Luiz Pladevall (*)
O saneamento voltou para a pauta das prioridades nacional nos últimos meses. O tema estava esquecido nas gavetas da burocracia palaciana, mas ganhou destaque com a MP 844/18, que perdeu a validade no mesmo ano e propunha um novo marco legal para o setor. No último dia do seu governo, Michel Temer editou a MP 868/18, com acompanhamento do grupo de transição do presidente Jair Bolsonaro. A Medida Provisória também “caducou”, como se diz no jargão político, no dia 3 de junho.
No mesmo dia, o senador Tasso Jereissati apresentou um Projeto de Lei para tratar do marco legal do saneamento básico. O plenário do Senado aprovou urgência para a proposta, que foi ajustada e aprovada pela comissão de Infraestrutura e, posteriormente, pelo plenário da Casa. Agora o PL 3.261/19 vai para a análise da Câmara dos Deputados. Mas, da maneira como foi apresentado, o Projeto de Lei vai abrir novas brechas para futuras judicializações.
Um assunto de tamanha envergadura tem sido tratado com pressa desnecessária diante dos impactos que poderão causar a milhões de brasileiros. As decisões contraproducentes só vão adiar o avanço da infraestrutura do setor, afastando eventuais investidores e fazendo com que os escritórios de advocacia continuem a ganhar importância ainda maior em detrimento das empresas de engenharia consultiva responsáveis pelos planejamentos e projetos. Por isso, a população precisa ser esclarecida sobre essa urgência de se acelerar a privatização dos serviços de saneamento e os desdobramentos que isso pode alcançar.
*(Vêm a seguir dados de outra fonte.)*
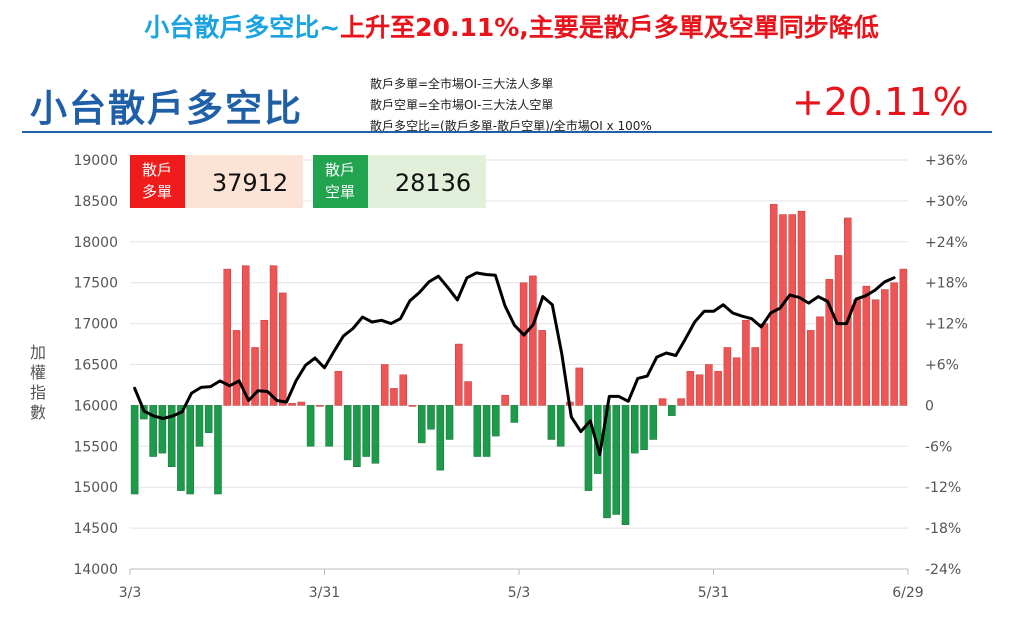  What do you see at coordinates (946, 161) in the screenshot?
I see `right-tick-label: +36%` at bounding box center [946, 161].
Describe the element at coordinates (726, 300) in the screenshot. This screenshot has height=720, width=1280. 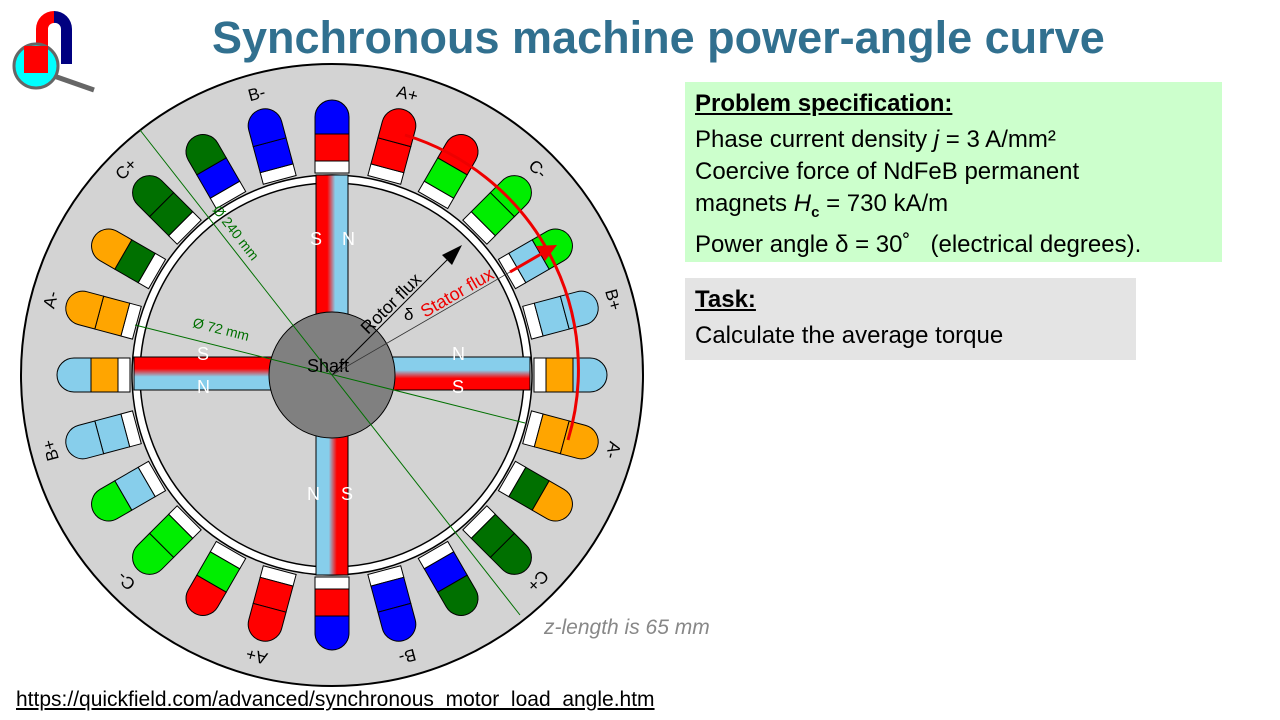
I see `task-heading: Task:` at that location.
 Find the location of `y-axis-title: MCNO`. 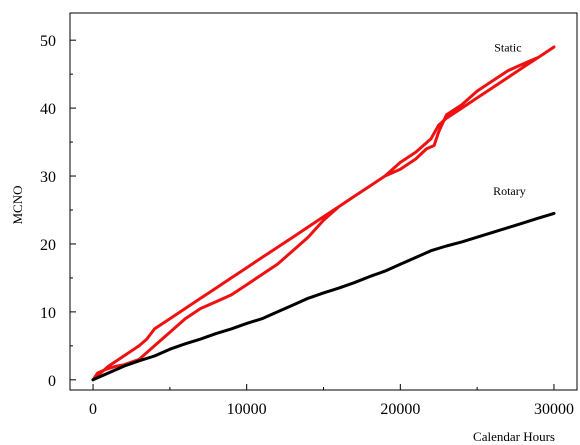

y-axis-title: MCNO is located at coordinates (18, 204).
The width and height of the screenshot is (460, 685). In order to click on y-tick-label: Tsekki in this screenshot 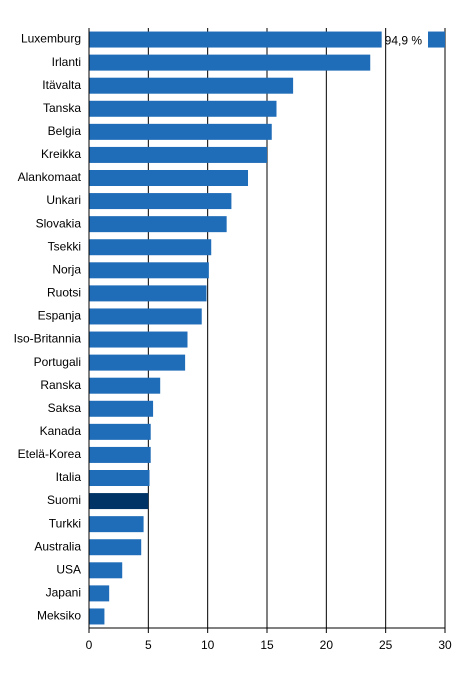, I will do `click(64, 246)`.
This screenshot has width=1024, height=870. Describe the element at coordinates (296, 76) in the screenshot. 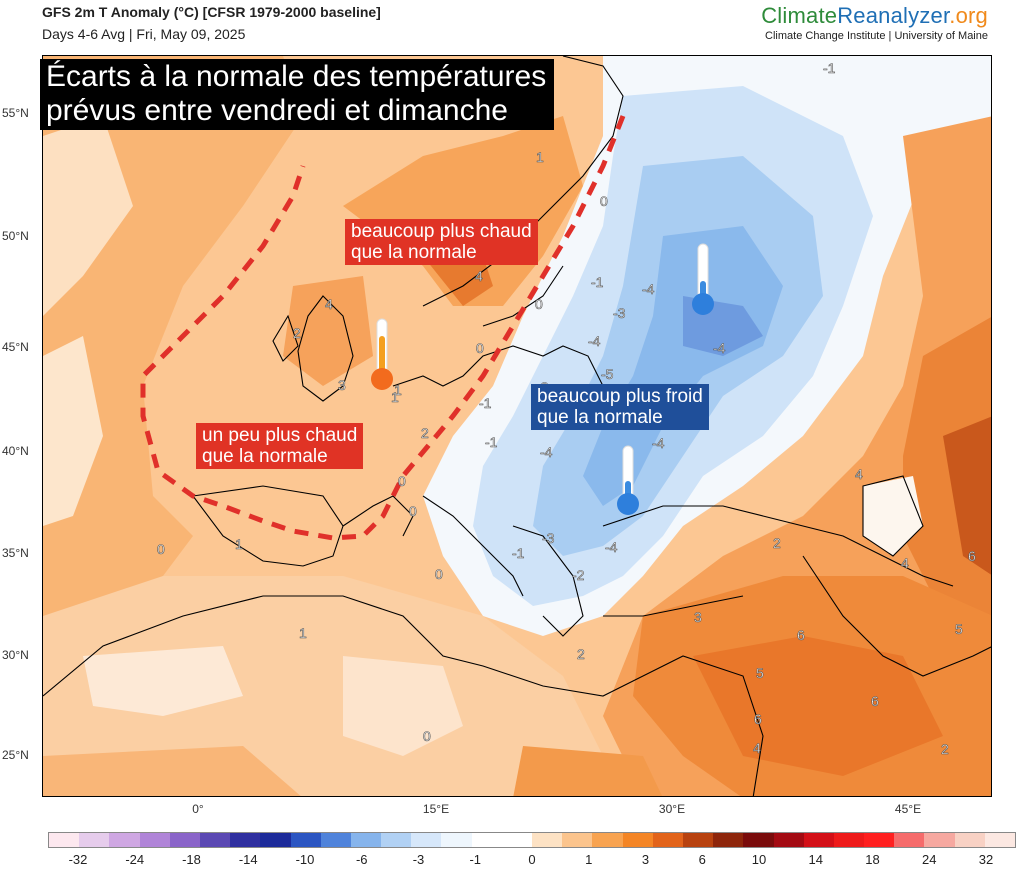

I see `headline-line-1: Écarts à la normale des températures` at that location.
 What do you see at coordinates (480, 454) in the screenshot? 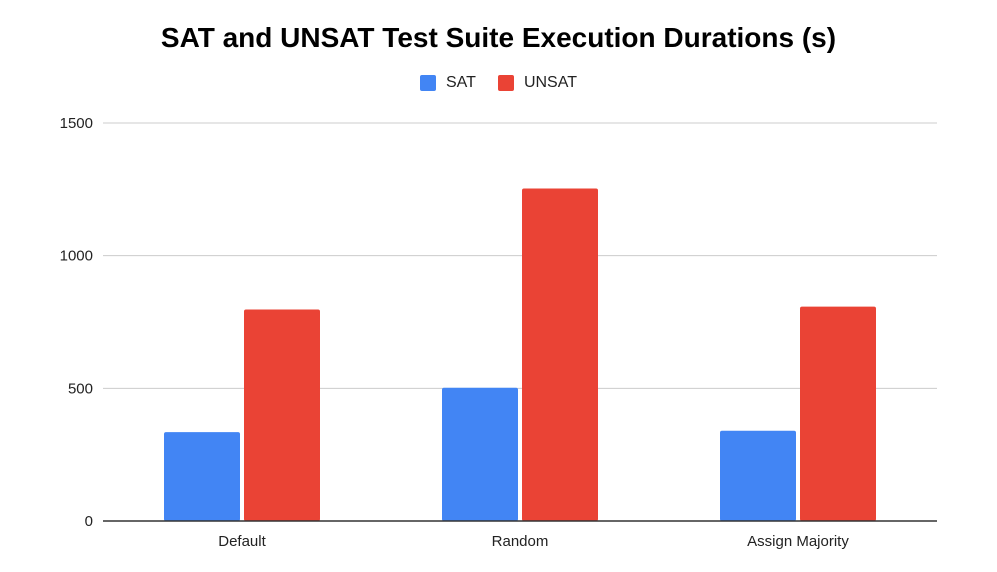
I see `bar-sat-random` at bounding box center [480, 454].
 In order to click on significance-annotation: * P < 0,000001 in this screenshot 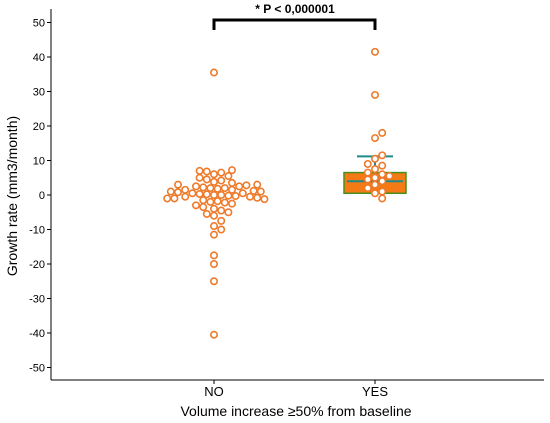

As experiências pelo mundo sinalizam a importância de uma decisão consciente sobre o tema. A Inglaterra, por exemplo, foi o primeiro país a privatizar completamente o setor de saneamento básico. Passadas três décadas dessa experiência, a população convive com descumprimentos frequentes de metas de aumento de eficiência e redução de desperdício, entre outros problemas. Isso nos leva a aprofundar a discussão sobre o liberalismo exacerbado, que tem apenas o papel de atrair o capital especulativo, capaz de inclusive desestruturar as operadoras privadas que estão atuando no país. O setor de saneamento precisa, indiscutivelmente, da iniciativa privada diante da incapacidade financeira do estado de dar conta das nossas demandas. Mas esse processo precisa ser adotado com profundas reflexões.
Por isso, a urgência brasileira deve ser substituída pelo planejamento de curto, médio e longo prazo. Não conseguiremos avançar minimamente na ampliação dos serviços de saneamento, seja por órgão público ou empresas privadas, se não tivermos um panorama detalhado do setor. Infelizmente, os dados disponíveis ainda trazem dúvidas e requerem uma revisão e até mesmo um levantamento minucioso.
Precisamos ainda olhar para as experiências exitosas, como a Sabesp (Companhia de Saneamento Básico do Estado de São Paulo), que tem desempenho referência no setor. Assim como para os casos de privatização de sucesso que já temos no território brasileiro.
A complexidade do saneamento requer a participação de todos os atores envolvidos com o tema. A imposição de uma nova legislação é insuficiente para atender às demandas dos municípios nesse setor. O Brasil precisa começar a planejar o seu futuro.
(*) Luiz Pladevall é engenheiro, presidente da Apecs (Associação Paulista de Empresas de Consultoria e Serviços em Saneamento e Meio Ambiente) e vice-presidente da ABES-SP (Associação Brasileira de Engenharia Sanitária e Ambiental).